■ Exercise directions: When the line containing "Instruction: Go to next page of table rows" is reached, begin reproducing lines exactly and continue through the last line of the records below.

(Stored data)
•••

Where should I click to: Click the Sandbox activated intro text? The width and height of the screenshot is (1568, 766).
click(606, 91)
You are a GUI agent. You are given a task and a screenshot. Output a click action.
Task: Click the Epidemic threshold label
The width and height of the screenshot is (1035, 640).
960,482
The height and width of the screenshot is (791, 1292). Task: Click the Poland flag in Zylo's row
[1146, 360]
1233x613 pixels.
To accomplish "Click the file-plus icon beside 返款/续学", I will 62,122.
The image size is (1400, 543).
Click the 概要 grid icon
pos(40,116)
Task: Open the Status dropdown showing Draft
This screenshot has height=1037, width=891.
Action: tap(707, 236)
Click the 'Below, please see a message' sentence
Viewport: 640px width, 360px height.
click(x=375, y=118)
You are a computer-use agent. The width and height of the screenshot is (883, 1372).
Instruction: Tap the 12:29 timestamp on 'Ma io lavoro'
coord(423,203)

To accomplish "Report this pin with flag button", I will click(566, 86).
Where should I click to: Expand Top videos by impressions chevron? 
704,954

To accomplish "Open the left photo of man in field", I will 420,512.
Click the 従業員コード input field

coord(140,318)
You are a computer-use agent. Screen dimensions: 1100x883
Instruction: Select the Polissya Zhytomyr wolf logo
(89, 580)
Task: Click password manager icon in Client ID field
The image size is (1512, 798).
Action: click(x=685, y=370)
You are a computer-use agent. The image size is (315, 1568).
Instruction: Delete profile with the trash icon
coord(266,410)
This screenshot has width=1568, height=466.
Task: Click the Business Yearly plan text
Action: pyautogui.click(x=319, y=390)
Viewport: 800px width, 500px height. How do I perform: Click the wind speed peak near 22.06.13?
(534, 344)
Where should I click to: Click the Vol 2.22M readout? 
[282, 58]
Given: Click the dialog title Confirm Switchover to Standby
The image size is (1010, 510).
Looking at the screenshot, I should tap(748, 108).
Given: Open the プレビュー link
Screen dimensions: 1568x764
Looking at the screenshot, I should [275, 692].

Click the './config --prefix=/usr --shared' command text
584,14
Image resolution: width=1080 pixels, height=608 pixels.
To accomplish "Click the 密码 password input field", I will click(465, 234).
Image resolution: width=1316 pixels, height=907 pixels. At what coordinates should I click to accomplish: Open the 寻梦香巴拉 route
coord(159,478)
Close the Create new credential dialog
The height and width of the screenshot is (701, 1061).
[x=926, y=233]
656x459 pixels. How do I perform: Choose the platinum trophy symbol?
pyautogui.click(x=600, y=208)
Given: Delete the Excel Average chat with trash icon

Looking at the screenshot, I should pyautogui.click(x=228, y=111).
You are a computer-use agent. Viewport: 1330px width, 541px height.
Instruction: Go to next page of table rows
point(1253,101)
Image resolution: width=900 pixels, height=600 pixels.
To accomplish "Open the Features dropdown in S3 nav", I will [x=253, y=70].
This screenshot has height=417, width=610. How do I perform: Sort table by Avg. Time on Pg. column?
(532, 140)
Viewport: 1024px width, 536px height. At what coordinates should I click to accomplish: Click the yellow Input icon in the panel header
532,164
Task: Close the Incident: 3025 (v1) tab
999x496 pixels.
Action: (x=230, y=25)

•••

■ Written solution:
Instruction: Go to next page of table rows
point(1253,101)
Image resolution: width=900 pixels, height=600 pixels.
To accomplish "Open the Features dropdown in S3 nav", I will [x=253, y=70].
This screenshot has height=417, width=610. How do I perform: Sort table by Avg. Time on Pg. column?
(532, 140)
Viewport: 1024px width, 536px height. At what coordinates should I click to accomplish: Click the yellow Input icon in the panel header
532,164
Task: Close the Incident: 3025 (v1) tab
999x496 pixels.
Action: (x=230, y=25)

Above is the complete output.